• [ASSIGNMENT]: Search the data for the word "Home" and copy every line that contains it.

• [RAW DATA]:

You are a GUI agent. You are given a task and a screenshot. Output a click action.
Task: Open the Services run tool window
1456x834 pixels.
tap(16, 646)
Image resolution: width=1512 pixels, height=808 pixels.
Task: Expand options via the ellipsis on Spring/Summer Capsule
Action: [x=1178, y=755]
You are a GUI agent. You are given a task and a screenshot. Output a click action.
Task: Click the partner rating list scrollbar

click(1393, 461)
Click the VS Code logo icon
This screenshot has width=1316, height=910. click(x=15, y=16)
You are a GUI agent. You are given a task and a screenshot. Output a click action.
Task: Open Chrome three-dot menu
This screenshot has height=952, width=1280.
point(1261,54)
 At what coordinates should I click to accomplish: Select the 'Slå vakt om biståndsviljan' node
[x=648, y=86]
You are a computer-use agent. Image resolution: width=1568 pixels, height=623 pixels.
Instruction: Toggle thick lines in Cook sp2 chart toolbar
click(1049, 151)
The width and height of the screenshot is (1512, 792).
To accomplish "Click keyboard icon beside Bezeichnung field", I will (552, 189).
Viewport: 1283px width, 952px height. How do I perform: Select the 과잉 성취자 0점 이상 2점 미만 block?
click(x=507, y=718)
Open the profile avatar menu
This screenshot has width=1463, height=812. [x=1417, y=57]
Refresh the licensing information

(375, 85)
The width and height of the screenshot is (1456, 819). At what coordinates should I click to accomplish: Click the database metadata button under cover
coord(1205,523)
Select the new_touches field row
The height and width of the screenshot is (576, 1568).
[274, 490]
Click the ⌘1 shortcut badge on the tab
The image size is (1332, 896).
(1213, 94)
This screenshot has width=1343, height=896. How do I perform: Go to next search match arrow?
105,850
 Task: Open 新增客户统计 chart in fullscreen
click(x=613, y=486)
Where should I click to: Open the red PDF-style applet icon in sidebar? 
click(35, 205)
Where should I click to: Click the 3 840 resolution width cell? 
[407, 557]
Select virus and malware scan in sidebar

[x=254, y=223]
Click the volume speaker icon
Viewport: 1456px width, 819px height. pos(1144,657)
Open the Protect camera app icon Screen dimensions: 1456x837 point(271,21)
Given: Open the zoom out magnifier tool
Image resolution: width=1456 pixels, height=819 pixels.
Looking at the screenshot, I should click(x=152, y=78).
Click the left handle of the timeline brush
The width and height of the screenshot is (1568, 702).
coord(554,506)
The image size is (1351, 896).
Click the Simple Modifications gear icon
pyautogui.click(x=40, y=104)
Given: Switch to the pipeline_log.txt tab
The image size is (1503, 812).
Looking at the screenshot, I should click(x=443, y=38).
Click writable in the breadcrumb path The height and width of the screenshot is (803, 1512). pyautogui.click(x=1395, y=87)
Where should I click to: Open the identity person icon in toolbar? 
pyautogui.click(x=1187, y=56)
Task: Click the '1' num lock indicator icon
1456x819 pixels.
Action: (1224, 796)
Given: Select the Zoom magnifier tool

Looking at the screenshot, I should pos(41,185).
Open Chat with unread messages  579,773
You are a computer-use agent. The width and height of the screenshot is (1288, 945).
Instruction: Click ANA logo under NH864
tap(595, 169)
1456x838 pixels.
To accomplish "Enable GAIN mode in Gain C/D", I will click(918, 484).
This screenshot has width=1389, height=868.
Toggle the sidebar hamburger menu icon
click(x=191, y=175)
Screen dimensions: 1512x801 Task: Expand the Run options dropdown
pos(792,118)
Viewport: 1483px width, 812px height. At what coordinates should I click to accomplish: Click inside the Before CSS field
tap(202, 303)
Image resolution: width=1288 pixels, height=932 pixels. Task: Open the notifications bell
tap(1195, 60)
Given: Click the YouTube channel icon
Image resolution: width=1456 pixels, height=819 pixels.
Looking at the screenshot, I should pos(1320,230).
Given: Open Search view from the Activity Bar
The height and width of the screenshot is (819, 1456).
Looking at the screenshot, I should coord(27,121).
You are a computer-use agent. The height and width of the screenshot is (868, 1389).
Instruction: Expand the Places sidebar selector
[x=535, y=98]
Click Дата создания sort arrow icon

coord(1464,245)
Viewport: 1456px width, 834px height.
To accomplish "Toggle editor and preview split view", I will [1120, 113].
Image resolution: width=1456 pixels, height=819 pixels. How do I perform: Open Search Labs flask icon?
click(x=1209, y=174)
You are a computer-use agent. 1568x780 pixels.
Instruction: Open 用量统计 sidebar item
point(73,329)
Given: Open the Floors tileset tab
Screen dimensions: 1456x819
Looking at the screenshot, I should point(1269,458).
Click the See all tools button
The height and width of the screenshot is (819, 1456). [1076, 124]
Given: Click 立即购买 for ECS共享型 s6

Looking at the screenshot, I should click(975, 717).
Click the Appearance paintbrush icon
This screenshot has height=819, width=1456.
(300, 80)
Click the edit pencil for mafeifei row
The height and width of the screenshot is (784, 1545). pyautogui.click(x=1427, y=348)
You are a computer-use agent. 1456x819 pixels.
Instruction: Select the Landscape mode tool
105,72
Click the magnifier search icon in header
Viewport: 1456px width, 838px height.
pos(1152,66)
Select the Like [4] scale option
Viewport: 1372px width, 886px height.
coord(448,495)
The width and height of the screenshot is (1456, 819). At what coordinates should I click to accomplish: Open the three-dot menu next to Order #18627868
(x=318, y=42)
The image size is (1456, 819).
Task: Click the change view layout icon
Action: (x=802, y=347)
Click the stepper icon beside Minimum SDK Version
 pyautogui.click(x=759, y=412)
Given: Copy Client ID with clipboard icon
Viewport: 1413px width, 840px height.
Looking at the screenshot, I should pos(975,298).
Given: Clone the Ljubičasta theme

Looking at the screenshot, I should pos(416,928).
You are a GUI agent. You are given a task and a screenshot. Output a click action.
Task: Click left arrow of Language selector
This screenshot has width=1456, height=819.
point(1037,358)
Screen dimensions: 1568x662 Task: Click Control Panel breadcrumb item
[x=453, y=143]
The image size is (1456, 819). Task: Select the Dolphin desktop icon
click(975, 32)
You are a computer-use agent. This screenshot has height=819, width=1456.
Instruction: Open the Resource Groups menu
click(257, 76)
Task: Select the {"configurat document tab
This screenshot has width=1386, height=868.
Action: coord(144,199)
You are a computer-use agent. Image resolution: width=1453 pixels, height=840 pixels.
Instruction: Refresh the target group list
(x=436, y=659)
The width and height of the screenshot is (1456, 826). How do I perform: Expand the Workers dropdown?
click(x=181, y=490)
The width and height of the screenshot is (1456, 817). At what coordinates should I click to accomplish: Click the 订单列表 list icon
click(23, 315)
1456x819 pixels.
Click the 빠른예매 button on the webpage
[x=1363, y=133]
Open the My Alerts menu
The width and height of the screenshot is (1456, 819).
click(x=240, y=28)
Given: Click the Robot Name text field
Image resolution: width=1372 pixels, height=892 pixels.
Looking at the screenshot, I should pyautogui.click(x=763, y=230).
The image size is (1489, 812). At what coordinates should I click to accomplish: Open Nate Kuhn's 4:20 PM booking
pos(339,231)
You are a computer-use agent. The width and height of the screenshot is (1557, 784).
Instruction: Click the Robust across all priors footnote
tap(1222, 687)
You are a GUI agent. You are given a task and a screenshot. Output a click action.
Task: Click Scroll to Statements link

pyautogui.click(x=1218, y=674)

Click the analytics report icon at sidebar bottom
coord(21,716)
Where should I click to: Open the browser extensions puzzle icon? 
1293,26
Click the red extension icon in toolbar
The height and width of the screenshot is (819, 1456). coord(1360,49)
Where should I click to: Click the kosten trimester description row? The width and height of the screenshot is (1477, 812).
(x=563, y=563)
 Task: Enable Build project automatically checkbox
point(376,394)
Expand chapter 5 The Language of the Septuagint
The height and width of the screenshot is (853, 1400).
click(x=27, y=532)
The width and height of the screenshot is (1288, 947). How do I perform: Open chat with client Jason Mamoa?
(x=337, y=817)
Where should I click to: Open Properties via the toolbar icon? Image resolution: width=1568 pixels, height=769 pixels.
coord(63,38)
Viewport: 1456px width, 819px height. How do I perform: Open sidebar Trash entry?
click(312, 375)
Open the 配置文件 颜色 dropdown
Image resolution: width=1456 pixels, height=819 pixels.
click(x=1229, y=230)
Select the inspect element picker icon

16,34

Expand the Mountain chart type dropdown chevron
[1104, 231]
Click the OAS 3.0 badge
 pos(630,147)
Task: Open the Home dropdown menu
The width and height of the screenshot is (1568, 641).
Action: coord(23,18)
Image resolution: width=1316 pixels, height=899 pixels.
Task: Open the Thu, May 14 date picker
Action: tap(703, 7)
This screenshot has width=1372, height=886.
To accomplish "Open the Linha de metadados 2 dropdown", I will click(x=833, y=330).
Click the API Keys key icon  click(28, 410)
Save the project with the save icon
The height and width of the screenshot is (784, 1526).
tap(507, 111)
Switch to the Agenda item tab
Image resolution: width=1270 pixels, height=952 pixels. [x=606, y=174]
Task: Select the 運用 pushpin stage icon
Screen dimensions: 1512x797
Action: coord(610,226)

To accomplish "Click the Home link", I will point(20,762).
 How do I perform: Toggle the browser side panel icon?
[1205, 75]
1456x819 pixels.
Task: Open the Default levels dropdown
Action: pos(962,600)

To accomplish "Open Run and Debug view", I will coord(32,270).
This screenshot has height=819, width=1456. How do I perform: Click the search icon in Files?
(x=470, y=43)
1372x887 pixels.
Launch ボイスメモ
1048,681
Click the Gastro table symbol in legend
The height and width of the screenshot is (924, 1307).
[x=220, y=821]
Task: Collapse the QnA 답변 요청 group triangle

• [EXERCISE RESULT]:
Task: Open the Home dropdown menu
To accomplish "Click the Home link", I will point(20,762).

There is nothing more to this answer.